● Consigne 1:
Indiquez si chacune des affirmations (a), (b) et (c) concorde avec le texte source. Répondez par oui ou par non et citez à l’identique les mots du texte qui tranchent.
(a) La cellule d’écoute sera mise en place en septembre prochain.
(b) La direction des Ressources humaines organisera les formations sans partenaire extérieur.
(c) Le salarié pourra s’adresser directement à l’association.
● Consigne 2: Résumez le texte source en deux phrases, s’il vous plaît.
● Consigne 3: Recopiez le texte source de « L’an dernier, Frédérique » à « Sorbonne Université ? » en substituant « structure d’écoute » à « instance d’écoute ».

● Texte source:

━━━━━━━━━━━━━━━━

Avec la mission Egalité universitaire, la direction des Ressources humaines va mettre en place des formations en partenariat avec des associations qui travaillent sur l’égalité des genres. Ces associations pourront mener des actions de sensibilisation et développer des formations concrètes, y compris réglementaires et juridiques.
L’an dernier, Frédérique Vidal a annoncé la mise en place d’une instance d’écoute pour les violences sexistes ou sexuelles dans chaque université. Est-ce le cas à Sorbonne Université ?
S. B. : Oui. Alors que la prise en charge se faisait jusqu’à maintenant par l’intermédiaire de la direction des Ressources humaines et des médecins et psychologue du travail, une cellule d’écoute sera mise en place via une association en septembre prochain. Cette association pourra être sollicitée directement par le salarié ou via la personne saisie au sein de l'université. Elle proposera aux victimes une prise en charge globale : un suivi psychologique et médical, une information sur les recours juridiques et un accompagnement dans ces démarches.

━━━━━━━━━━━━━━━━

● Données affichées:
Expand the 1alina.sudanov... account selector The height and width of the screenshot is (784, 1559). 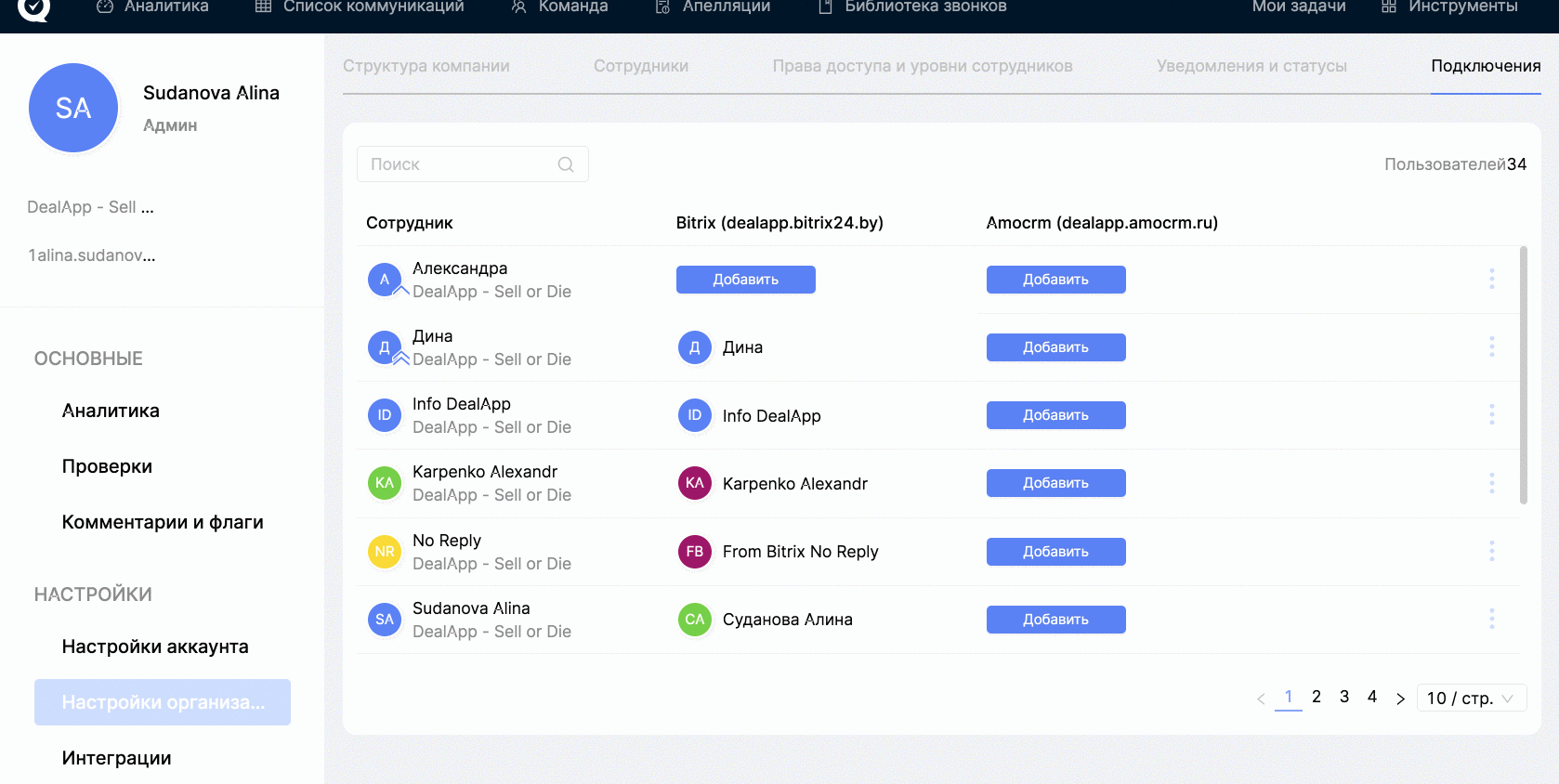(x=92, y=255)
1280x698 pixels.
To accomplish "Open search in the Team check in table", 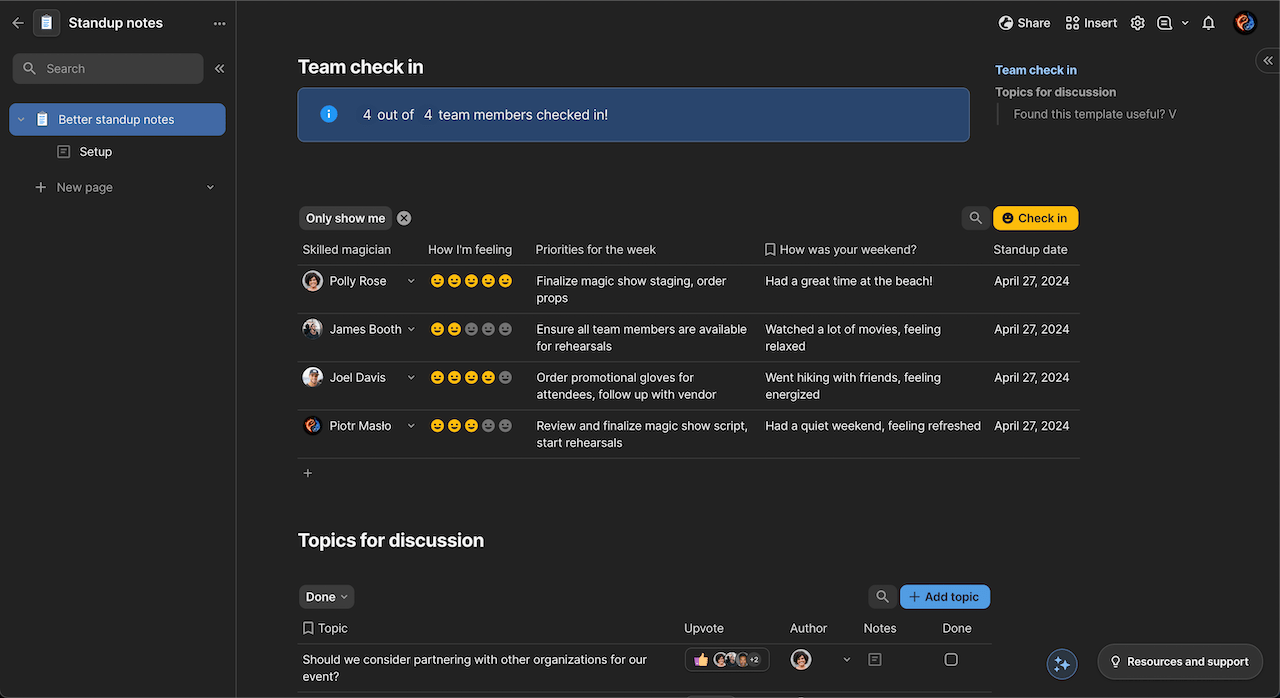I will pyautogui.click(x=975, y=217).
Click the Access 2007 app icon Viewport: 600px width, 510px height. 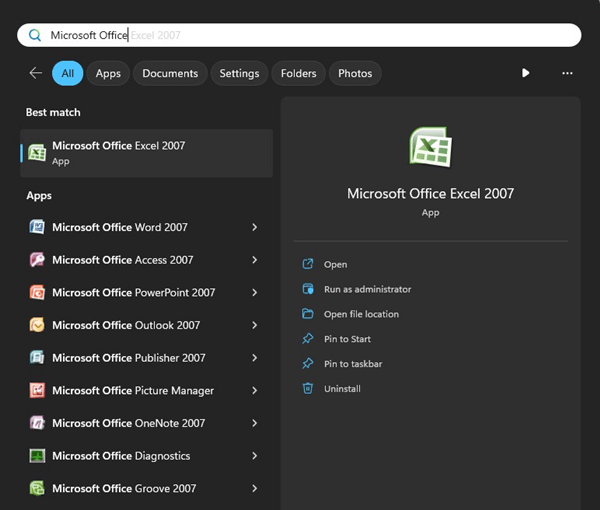click(x=37, y=260)
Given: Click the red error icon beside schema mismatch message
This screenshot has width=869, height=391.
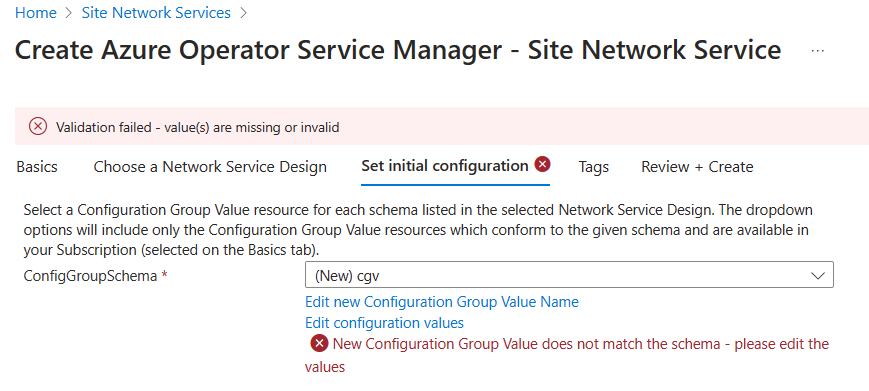Looking at the screenshot, I should pos(319,344).
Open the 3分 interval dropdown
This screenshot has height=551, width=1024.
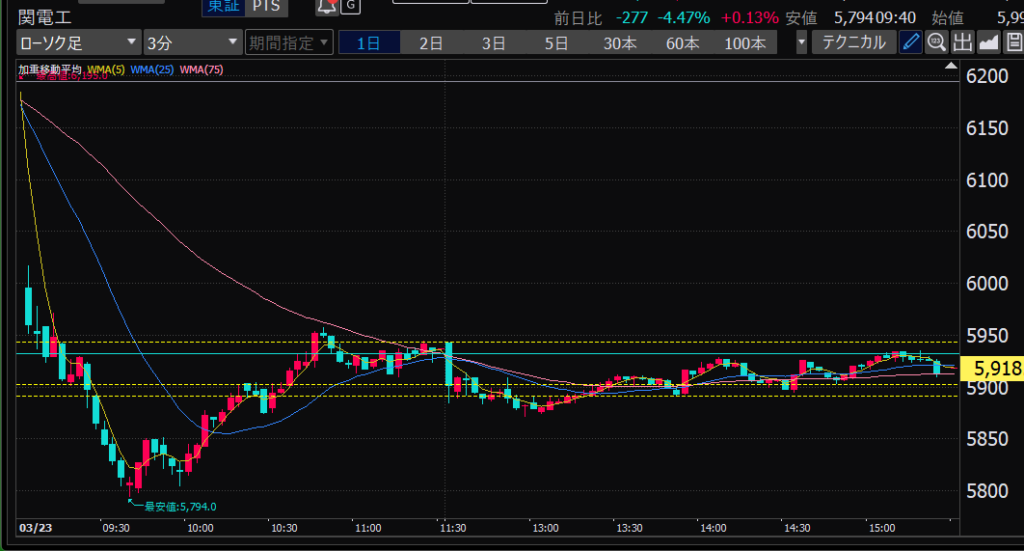point(191,42)
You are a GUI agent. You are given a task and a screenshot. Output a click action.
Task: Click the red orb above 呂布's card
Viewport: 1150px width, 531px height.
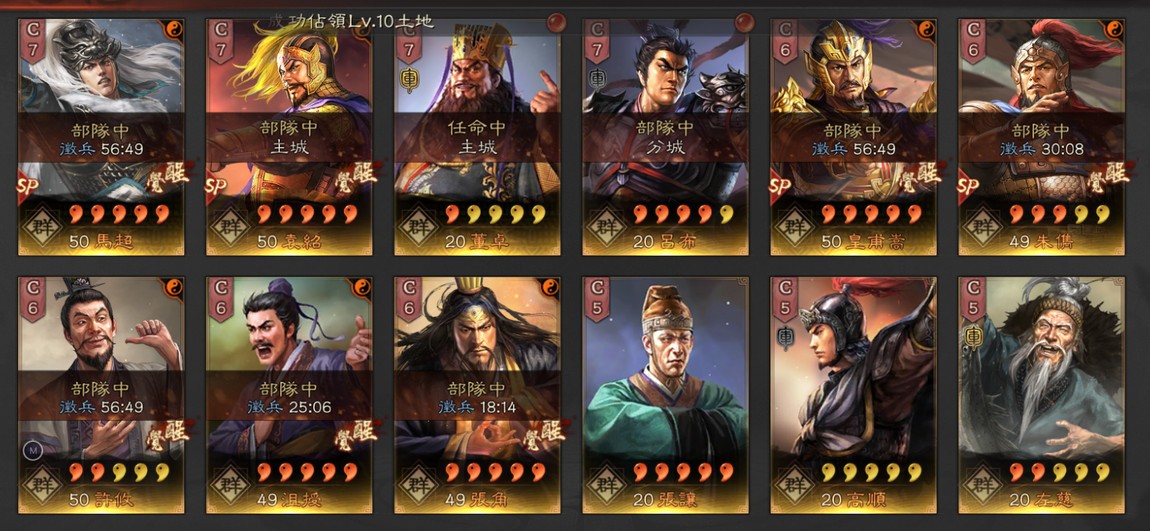[x=744, y=22]
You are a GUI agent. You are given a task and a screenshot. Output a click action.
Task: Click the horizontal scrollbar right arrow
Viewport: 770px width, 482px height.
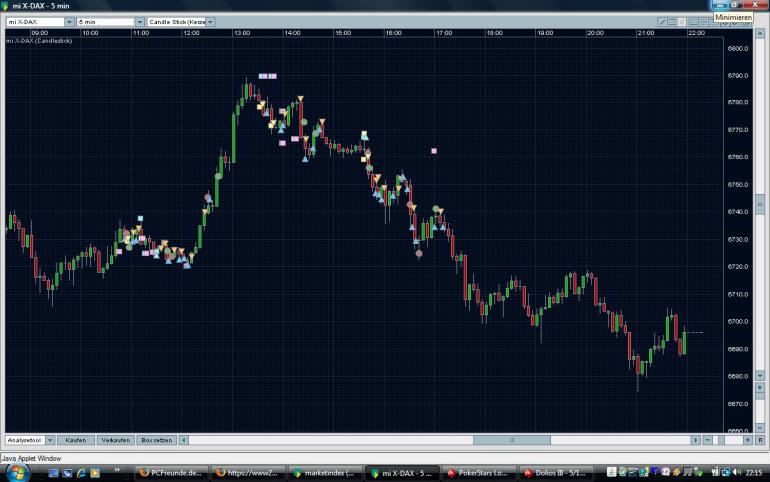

━━━━━━━━━━━━━━━━

● Réponse attendue 1:
(a) Oui : « une cellule d’écoute sera mise en place via une association en septembre prochain ».
(b) Non : « en partenariat avec des associations qui travaillent sur l’égalité des genres ».
(c) Oui : « Cette association pourra être sollicitée directement par le salarié ».

● Réponse attendue 2: Avec la mission Egalité universitaire, la direction des Ressources humaines va mettre en place des formations en partenariat avec des associations qui travaillent sur l’égalité des genres. À Sorbonne Université, une cellule d’écoute pour les violences sexistes ou sexuelles sera mise en place via une association en septembre prochain, et cette association proposera aux victimes une prise en charge globale.

● Réponse attendue 3:
L’an dernier, Frédérique Vidal a annoncé la mise en place d’une structure d’écoute pour les violences sexistes ou sexuelles dans chaque université. Est-ce le cas à Sorbonne Université ?